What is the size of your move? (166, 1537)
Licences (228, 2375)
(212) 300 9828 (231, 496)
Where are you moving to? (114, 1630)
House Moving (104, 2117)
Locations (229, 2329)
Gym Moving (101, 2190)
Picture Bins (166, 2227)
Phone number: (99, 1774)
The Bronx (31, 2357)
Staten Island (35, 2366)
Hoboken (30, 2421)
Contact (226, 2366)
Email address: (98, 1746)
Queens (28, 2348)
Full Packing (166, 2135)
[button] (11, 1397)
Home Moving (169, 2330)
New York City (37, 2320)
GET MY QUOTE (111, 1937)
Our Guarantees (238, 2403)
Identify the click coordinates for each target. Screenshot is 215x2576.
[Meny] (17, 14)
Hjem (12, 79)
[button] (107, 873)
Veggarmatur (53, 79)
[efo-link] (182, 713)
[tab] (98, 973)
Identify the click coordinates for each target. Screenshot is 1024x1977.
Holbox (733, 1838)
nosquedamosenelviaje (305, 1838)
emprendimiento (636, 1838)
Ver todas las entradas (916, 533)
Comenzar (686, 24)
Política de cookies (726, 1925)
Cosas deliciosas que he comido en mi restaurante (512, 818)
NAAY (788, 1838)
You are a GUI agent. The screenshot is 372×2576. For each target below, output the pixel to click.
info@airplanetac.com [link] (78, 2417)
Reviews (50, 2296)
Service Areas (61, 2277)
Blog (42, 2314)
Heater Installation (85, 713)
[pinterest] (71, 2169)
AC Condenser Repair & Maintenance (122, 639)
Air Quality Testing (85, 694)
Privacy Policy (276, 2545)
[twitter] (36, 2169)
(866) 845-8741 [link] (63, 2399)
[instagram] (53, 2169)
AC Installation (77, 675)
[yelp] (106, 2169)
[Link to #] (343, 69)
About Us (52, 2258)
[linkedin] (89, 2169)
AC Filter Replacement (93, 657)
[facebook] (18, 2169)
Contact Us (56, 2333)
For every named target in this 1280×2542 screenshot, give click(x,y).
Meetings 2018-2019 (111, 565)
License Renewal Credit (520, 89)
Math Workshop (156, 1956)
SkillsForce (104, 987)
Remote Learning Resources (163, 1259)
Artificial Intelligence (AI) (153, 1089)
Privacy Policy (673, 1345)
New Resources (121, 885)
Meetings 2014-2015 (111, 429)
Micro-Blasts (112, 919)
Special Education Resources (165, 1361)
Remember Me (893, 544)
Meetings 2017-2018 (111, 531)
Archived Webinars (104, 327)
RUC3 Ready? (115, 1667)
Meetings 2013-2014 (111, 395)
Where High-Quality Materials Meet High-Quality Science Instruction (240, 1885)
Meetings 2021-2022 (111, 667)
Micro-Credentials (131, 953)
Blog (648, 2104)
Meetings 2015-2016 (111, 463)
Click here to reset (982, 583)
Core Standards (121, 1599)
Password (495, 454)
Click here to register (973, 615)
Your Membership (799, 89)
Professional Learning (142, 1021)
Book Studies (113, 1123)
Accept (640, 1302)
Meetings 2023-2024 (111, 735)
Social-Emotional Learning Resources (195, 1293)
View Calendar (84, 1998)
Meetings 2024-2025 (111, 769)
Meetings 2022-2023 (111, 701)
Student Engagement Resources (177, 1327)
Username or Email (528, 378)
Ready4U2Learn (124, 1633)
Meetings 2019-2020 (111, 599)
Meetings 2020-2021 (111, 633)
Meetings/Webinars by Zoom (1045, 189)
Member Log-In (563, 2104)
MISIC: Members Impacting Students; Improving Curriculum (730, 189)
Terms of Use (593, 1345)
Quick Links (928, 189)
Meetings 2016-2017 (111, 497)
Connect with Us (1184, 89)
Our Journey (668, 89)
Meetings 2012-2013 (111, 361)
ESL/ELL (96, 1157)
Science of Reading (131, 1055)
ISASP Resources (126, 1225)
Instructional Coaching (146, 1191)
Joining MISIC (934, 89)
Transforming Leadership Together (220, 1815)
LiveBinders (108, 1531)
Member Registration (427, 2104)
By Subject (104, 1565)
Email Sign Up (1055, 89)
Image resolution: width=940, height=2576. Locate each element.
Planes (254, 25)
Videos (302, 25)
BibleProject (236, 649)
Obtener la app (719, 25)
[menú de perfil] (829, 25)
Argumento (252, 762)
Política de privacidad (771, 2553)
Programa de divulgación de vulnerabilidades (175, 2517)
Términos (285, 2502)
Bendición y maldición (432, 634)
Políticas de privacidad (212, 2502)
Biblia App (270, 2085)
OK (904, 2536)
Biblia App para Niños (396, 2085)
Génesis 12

-.-.-

* **What the task asks**
Show every line of the material that includes the string "Quality".

* **Your solution**
Air Quality Testing (85, 694)
Where High-Quality Materials Meet High-Quality Science Instruction (240, 1885)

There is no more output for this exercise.